Got this moss from Taiwan - sold as 三角莫丝.
Can any bro help to id please? Thanks!

----------


## psp1000

can't view the picture, please repost.

----------


## feide

hi psp

sorry, got problem with photobucket so the pic did not load.
here is a pic of the moss. thanks

----------


## feide

here is a clearer pic  :Smile: 
I believe it should be christmas moss, need some gurus to confirm. Thanks!

----------


## Shadow

yeah look like X'mass moss

----------


## herns

thats a healthy Christmas moss.

----------


## feide

thanks shadow and herns.
got them from Taiwan few months back, it was on sale  :Grin: . Growing nicely in my tank now.

----------


## bettarism

> thanks shadow and herns.
> got them from Taiwan few months back, it was on sale . Growing nicely in my tank now.


HI there, 
Was this moss the same one for sale at colourful?
I've bought a small stone with some of this moss on it today. :Smile:

----------


## kenny1111

sure look nice, but with a funny name. nice Christmas moss there.

----------


## feide

hi bettarism
not sure what moss you got from colourful, they have a few over there. Any pic?

----------


## bettarism

If I am not wrong, christmas moss comes with small tiny roots below the fonts. This moss however does not have any. if kept in low temperature, it will have curvy triangular fonts.

----------


## magpie

> If I am not wrong, christmas moss comes with small tiny roots below the fonts. This moss however does not have any. if kept in low temperature, it will have curvy triangular fonts.


I agreed with bettarism, christmas moss fronds is not that thick and compact together. The picture of the moss is not christmas moss.

----------


## feide

Hi Bettarism and magpie

You might be right that it is not Christmas moss.. It grows like a lawn and stays compact.. 
It looks like Singapore moss to me as I have some Singapore Moss in my tank too... But Singapore moss is notorious to have different 'forms' under different conditions so I might be wrong. 
Here is another pic. Unfortunately, I have cleared most of this moss during my rescape...  :Sad:

----------


## jiiang

I'm quite sure to think it is "*mini taiwan moss*" - correct me if I'm wrong.
I also keep some in my tank

----------


## Blue Whale

feide, I am actually in the process of looking into moss. (Not moss expert) Came across this taiwan moss at C328. Was really interested to buy them later if space permits.

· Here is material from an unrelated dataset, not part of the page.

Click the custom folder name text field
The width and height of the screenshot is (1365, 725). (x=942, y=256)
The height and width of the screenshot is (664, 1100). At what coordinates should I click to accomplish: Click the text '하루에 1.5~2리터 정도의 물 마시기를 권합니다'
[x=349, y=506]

I did some browsing on the web for your moss type. Turned out to be willow moss, but when I search willow, most of the photos does not come close. However I managed to locate some Chinese website, maybe you want to take a look:

http://www.1scw.com/News-ShuiChanZiXun--106097.html
http://bbs.1dufish.com/redirect.php?...&goto=lastpost
http://www.hudong.com/wiki/%E4%B8%89...8E%AB%E4%B8%9D

Vesicularia filicinum just seem not to fetch much of result for english based websites. It will fetch .de sites or chinese sites. You have to put double quote at the side to narrow to 4 pages of searches at google.

----------


## Fuzzy

I've grown Christmas moss as well as mini taiwan moss, this doesn't look like either. I haven't seen anything quite like it yet, maybe update pics in a month of two?

----------


## feide

Hi bluewhale

Thanks for the links. 
I bought off these moss from Taiwan, it was name as 三角莫丝, not sure the credibility of the naming, the LFS guy doesn't know english but their tanks were gorgeous. 
The pic from the first website sure looks like what I am having. But I am quite sure that it is not willow moss. Many bro here keep willow moss too and I am sure willow moss does not look like this. 

Hi Fuzzy
Thanks for the note.. The more I look at the moss, the more I agree with you.. haha.. Unfortunately I cleared most of them. Will post some pics when they grow in.

----------


## Blue Whale

> Hi bluewhale
> 
> Thanks for the links. 
> I bought off these moss from Taiwan, it was name as 三角莫丝, not sure the credibility of the naming, the LFS guy doesn't know english but their tanks were gorgeous. 
> The pic from the first website sure looks like what I am having. But I am quite sure that it is not willow moss. Many bro here keep willow moss too and I am sure willow moss does not look like this.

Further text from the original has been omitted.